>>>>>

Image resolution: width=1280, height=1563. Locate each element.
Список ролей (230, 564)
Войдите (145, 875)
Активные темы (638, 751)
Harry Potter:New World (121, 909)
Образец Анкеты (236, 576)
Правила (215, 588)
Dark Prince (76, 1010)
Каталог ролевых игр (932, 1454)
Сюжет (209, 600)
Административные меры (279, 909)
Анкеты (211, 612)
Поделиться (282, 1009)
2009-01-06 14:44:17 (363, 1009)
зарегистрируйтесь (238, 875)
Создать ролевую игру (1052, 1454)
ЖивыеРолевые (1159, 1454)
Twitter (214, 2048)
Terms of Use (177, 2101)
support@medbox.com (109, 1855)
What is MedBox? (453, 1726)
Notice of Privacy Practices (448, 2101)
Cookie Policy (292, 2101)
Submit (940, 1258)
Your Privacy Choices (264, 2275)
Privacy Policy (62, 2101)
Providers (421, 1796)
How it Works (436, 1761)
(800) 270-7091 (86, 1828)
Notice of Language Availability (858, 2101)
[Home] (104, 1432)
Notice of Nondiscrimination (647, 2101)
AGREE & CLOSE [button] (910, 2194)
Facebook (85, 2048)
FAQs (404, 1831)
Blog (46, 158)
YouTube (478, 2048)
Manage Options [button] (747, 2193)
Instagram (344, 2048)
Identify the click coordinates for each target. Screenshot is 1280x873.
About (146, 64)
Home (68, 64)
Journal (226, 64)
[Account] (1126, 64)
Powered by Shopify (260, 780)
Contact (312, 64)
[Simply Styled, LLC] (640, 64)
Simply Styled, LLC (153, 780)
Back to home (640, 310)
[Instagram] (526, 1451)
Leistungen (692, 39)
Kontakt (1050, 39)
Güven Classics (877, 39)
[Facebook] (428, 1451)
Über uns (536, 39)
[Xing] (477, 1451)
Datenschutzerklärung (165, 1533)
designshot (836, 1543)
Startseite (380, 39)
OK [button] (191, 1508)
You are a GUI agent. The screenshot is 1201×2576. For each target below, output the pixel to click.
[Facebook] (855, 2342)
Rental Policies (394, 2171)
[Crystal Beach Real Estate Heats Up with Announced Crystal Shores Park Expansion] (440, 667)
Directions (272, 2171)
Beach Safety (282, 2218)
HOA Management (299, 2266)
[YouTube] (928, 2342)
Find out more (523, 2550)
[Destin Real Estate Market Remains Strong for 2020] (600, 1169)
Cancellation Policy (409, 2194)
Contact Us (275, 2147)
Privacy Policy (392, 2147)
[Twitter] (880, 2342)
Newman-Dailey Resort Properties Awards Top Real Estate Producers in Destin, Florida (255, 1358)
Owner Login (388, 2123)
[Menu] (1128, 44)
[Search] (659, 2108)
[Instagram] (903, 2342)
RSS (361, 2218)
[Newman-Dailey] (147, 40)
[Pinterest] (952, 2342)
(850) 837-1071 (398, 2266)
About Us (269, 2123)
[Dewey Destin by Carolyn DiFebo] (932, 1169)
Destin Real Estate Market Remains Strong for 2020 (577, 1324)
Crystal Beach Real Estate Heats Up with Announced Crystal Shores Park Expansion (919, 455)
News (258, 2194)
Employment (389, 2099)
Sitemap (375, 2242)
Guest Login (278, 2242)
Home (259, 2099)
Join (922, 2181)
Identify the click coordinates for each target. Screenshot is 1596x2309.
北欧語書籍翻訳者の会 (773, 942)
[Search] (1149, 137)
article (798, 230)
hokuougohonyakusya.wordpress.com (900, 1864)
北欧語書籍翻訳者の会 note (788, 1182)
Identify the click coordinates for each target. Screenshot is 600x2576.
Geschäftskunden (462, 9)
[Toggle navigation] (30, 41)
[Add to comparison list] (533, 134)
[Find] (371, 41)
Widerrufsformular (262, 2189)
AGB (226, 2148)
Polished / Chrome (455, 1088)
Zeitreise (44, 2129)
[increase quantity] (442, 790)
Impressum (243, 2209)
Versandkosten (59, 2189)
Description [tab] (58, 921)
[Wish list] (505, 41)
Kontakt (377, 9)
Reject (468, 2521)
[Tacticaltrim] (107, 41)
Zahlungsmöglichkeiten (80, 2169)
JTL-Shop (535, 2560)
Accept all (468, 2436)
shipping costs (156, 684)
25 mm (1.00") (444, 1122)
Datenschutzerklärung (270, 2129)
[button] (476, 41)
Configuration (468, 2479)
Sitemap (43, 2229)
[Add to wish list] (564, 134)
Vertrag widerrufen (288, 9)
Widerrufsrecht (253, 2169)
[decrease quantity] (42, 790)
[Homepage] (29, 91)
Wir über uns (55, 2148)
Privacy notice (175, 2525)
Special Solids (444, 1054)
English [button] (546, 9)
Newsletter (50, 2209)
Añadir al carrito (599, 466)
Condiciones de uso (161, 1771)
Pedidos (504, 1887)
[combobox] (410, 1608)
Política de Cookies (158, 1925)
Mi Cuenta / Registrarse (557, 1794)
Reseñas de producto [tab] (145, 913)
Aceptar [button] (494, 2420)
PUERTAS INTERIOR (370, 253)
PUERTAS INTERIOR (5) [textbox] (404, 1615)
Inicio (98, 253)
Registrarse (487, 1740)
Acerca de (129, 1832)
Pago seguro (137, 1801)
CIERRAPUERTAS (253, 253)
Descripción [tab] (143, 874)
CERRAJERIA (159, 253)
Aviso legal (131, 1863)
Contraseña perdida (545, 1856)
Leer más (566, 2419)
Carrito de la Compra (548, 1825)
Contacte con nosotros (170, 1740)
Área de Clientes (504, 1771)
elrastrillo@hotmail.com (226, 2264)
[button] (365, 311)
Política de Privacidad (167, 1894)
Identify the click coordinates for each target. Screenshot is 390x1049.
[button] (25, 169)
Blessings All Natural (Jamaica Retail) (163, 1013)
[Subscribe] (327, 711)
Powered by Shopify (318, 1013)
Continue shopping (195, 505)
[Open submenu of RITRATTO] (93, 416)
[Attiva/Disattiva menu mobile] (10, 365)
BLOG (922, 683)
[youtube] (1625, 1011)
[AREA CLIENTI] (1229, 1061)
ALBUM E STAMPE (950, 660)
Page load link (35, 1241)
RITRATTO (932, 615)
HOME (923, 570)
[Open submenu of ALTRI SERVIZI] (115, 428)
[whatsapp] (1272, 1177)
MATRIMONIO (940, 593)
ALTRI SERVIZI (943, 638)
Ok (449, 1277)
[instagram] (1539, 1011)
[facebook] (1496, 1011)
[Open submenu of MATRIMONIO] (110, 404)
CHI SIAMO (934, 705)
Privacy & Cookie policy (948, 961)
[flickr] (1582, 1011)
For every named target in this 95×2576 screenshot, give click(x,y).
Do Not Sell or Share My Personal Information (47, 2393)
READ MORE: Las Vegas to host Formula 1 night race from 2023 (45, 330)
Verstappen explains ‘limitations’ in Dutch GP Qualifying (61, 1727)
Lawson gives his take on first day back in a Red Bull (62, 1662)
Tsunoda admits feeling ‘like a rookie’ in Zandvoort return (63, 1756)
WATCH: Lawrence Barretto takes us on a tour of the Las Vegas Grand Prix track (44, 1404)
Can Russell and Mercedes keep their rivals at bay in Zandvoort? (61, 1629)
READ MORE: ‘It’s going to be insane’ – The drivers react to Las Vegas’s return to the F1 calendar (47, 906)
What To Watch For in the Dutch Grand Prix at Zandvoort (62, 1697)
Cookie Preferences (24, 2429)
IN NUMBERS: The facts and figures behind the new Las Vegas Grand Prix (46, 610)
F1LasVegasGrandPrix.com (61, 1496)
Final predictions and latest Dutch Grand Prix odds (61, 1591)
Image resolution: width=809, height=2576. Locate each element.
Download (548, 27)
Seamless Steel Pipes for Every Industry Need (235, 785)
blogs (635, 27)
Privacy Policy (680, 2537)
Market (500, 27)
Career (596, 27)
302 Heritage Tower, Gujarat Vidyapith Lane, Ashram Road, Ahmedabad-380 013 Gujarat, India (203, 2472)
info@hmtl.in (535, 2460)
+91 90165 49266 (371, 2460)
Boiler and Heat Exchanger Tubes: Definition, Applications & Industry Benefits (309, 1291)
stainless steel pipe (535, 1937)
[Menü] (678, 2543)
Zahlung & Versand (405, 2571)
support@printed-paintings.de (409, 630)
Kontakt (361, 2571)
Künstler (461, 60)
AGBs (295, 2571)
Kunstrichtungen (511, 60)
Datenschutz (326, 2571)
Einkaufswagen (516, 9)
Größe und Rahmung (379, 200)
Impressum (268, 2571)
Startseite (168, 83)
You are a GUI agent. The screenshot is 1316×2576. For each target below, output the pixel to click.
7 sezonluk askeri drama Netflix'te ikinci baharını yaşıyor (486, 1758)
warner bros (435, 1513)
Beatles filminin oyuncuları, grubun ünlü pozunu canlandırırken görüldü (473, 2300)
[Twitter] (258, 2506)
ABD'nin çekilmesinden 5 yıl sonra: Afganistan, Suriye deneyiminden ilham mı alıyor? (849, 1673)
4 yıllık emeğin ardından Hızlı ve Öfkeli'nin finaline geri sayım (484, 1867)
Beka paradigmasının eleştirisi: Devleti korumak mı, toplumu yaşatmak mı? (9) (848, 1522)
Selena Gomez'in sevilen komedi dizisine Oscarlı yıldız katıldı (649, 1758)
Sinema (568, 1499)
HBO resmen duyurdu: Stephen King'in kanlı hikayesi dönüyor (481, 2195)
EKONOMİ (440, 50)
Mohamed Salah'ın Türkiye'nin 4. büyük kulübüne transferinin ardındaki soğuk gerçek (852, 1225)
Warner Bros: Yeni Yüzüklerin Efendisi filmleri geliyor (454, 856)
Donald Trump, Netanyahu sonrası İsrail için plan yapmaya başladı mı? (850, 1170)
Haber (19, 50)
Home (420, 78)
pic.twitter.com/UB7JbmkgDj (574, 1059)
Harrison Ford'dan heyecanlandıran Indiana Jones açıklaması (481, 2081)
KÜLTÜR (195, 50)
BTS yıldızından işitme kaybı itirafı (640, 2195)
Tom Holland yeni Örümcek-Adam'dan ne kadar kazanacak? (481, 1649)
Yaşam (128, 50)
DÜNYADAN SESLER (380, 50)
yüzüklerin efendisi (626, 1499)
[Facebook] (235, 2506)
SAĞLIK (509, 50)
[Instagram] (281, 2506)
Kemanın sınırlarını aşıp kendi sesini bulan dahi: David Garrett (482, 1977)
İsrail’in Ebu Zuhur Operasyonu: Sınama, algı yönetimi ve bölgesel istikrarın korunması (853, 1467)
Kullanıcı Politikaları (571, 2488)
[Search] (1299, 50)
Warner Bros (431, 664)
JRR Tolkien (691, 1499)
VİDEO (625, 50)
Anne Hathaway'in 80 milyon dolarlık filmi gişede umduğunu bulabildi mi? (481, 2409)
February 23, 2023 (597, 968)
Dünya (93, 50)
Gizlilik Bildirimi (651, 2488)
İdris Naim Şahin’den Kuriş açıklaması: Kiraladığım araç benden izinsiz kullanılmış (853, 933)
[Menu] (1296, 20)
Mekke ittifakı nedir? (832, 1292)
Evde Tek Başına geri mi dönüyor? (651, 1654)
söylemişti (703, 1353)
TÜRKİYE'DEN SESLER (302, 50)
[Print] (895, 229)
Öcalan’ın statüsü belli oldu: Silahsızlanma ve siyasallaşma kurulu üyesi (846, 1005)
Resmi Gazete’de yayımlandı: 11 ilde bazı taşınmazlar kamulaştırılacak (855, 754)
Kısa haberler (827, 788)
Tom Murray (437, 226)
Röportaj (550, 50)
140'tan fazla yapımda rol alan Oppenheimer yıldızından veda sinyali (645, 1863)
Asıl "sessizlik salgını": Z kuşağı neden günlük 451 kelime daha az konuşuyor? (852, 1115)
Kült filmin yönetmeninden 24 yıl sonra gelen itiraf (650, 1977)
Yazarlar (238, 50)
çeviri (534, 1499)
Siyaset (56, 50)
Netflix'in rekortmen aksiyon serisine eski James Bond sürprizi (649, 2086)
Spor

<<<<<

**Task requirements:** In the listing above, find the line containing "[AREA CLIENTI] (1229, 1061)" and the line containing "READ MORE: Las". Output them and every line between, exactly, and nothing else.

**Task solution:**
[AREA CLIENTI] (1229, 1061)
ALBUM E STAMPE (950, 660)
Page load link (35, 1241)
RITRATTO (932, 615)
HOME (923, 570)
[Open submenu of ALTRI SERVIZI] (115, 428)
[whatsapp] (1272, 1177)
MATRIMONIO (940, 593)
ALTRI SERVIZI (943, 638)
Ok (449, 1277)
[instagram] (1539, 1011)
[facebook] (1496, 1011)
[Open submenu of MATRIMONIO] (110, 404)
CHI SIAMO (934, 705)
Privacy & Cookie policy (948, 961)
[flickr] (1582, 1011)
For every named target in this 95×2576 screenshot, give click(x,y).
Do Not Sell or Share My Personal Information (47, 2393)
READ MORE: Las Vegas to host Formula 1 night race from 2023 (45, 330)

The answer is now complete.